Собственно допрашивать нас было не о чем – ни в чем мы не обвинялись. Я спросил Решетова: «Собственно, в чем мы обвиняемся? – Он ответил: «Оставьте, товарищ, это не важно! Не к чему задавать пустые вопросы». Другой следователь подвинул мне бумажку:

– Вот распишитесь тут, что вам объявлено о задержании.

– Нет! Этого я не подпишу. Мне сказал по телефону Решетов, что подушку можно не брать!

– Да вы только подпишите, а там увидите, я вам дам другой документ.

В другом документе просто сказано, что на основании моего допроса (которого еще не было) я присужден к высылке за границу на три года. И статья какая-то проставлена.

– Да какого допроса? Вы еще не допрашивали?

– Это, товарищ, потом, а то так мы не успеваем. Вам-то ведь все равно.

Затем третий «документ», в котором кратко сказано, что в случае согласия уехать на свой счет освобождается с обязательством покинуть пределы РСФСР в пятидневный срок; в противном случае содержится в Особом отделе до высылки этапным порядком.

– Вы как хотите уехать? Добровольно и на свой счет?

– Я вообще никак не хочу.

Он изумился:

– Ну как же это не хотеть за границу! А я вам советую добровольно, а то сидеть придется долго.

Спорить не приходилось: согласился «добровольно».

Писали что-то еще. Все-таки в одной бумажке оказалось изложение нашей вины: «нежелание примириться и работать с советской властью». Может быть, передаю не точно – но смысл таков.

Думаю, что по отношению к большинству это обвинение было неправильным и бессмысленным. Разве подчиниться не значит – примириться? Или разве кто-нибудь из этих людей науки и литературы думал тогда о заговоре против власти и о борьбе с ней? Думали о количестве селедок в академическом пайке! Непримирение внутреннее? Но тогда почему из ста миллионов высылали только пятьдесят человек? Нежелание работать? Работали все, кто как умел и что мог; но желать работать с властью – для меня лично было достаточно опыта Комитета помощи голодающим, призванного властью для срочной совместной работы; это случайно не кончилось расстрелом.

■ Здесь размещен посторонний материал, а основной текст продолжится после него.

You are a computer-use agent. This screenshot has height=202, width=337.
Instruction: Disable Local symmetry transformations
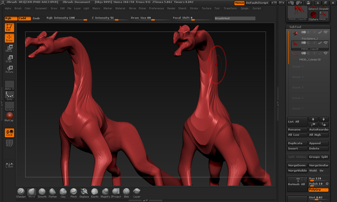click(x=9, y=133)
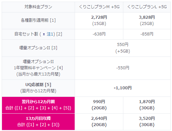
Task: Click the -858円 discount cell
Action: pos(147,34)
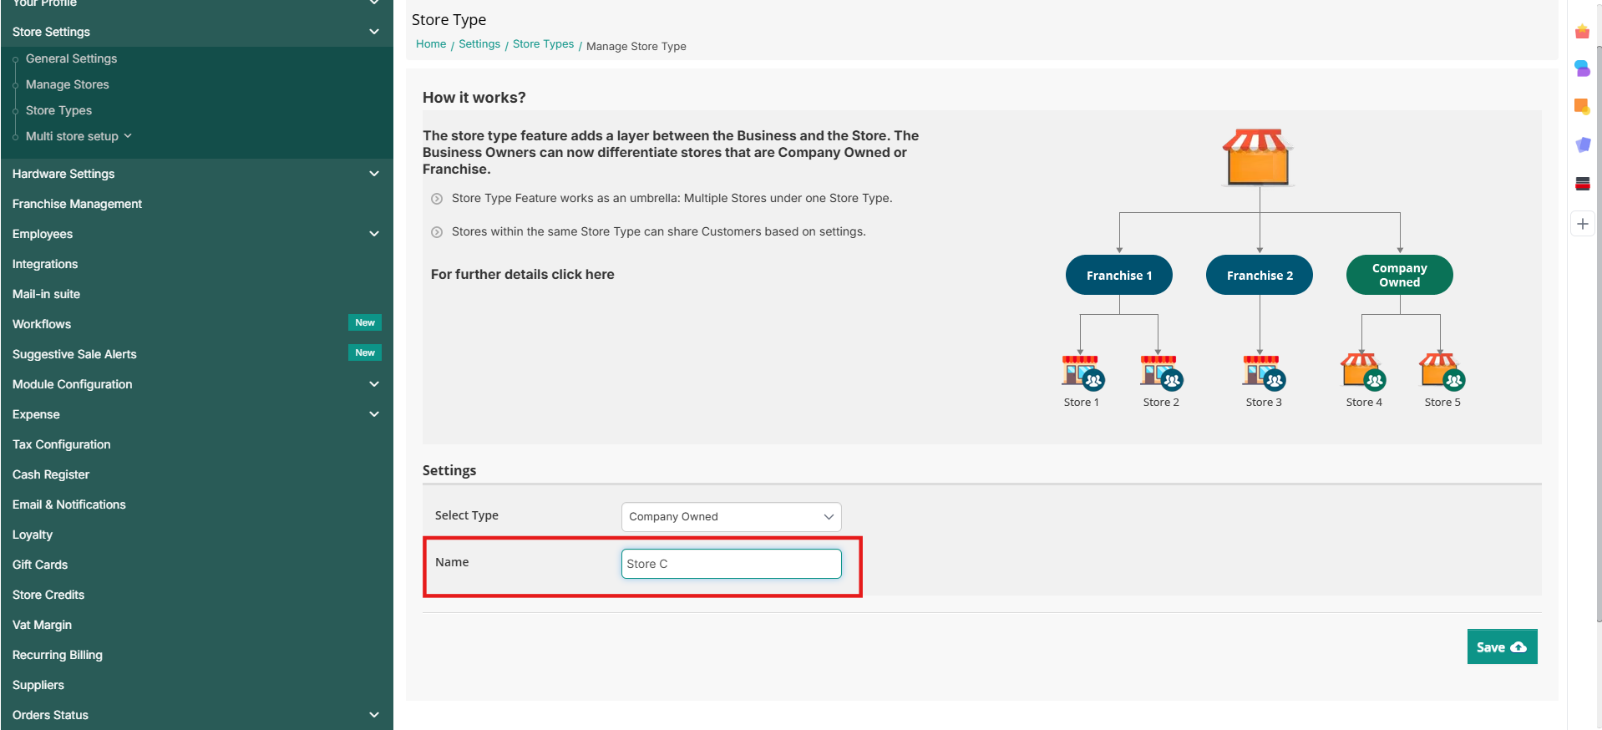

Одним словом, – ехать, так ехать, раз требуется немедленно сделать это добровольно. В общем с нами поступили относительно вежливо; могло быть хуже. Лев Троцкий в интервью с иностранным корреспондентом выразился так: «Мы этих людей выслали, потому что расстрелять их не было повода, а терпеть было невозможно». Опять – без ручательства за точность фразы тогдашнего диктатора, позже высланного, хотя и были поводы его расстрелять.

Но легко сказать – ехать. А визы? А транспорт? А паспорт? А иностранная валюта?

Это тянулось больше месяца. Всесильное ГПУ оказалось бессильным помочь нашему «добровольному» выезду за пределы родины. Германия отказала в вынужденных визах – но обещала немедленно предоставить их по нашей личной просьбе. И вот нам, высылаемым, было предложено сорганизоваться в деловую группу, с председателем, канцелярией, делегатами. Собирались, заседали, обсуждали, действовали. С предупредительностью (иначе – как вышлешь?) был предоставлен автомобиль нашему представителю, по его заявлению, выдали бумаги и документы, меняли в банке рубли на иностранную валюту, заготовляли красные паспорта для высылаемых и сопровождающих их родных. Среди нас были люди со старыми связями в деловом мире; только они могли добиться отдельного вагона в Петербург, причем ГПУ просило нас прихватить его наблюдателя, для которого не оказалось проездного билета; наблюдателя устроили в соседнем вагоне. В Петербурге сняли отель, кое-как успели заарендовать все классные места на уходящем в Штеттин[4] немецком пароходе. Все это было очень сложно, и советская машина по тем временам не была приспособлена к таким предприятиям. Боясь, что всю эту сложность заменят простой нашей «ликвидацией», мы торопились и ждали дня отъезда; а пока приходилось как-то жить, добывать съестные припасы, продавать свое имущество, чтобы было с чем приехать в Германию. Многие хлопотали, чтобы их оставили в РСФСР, но добились этого только единицы.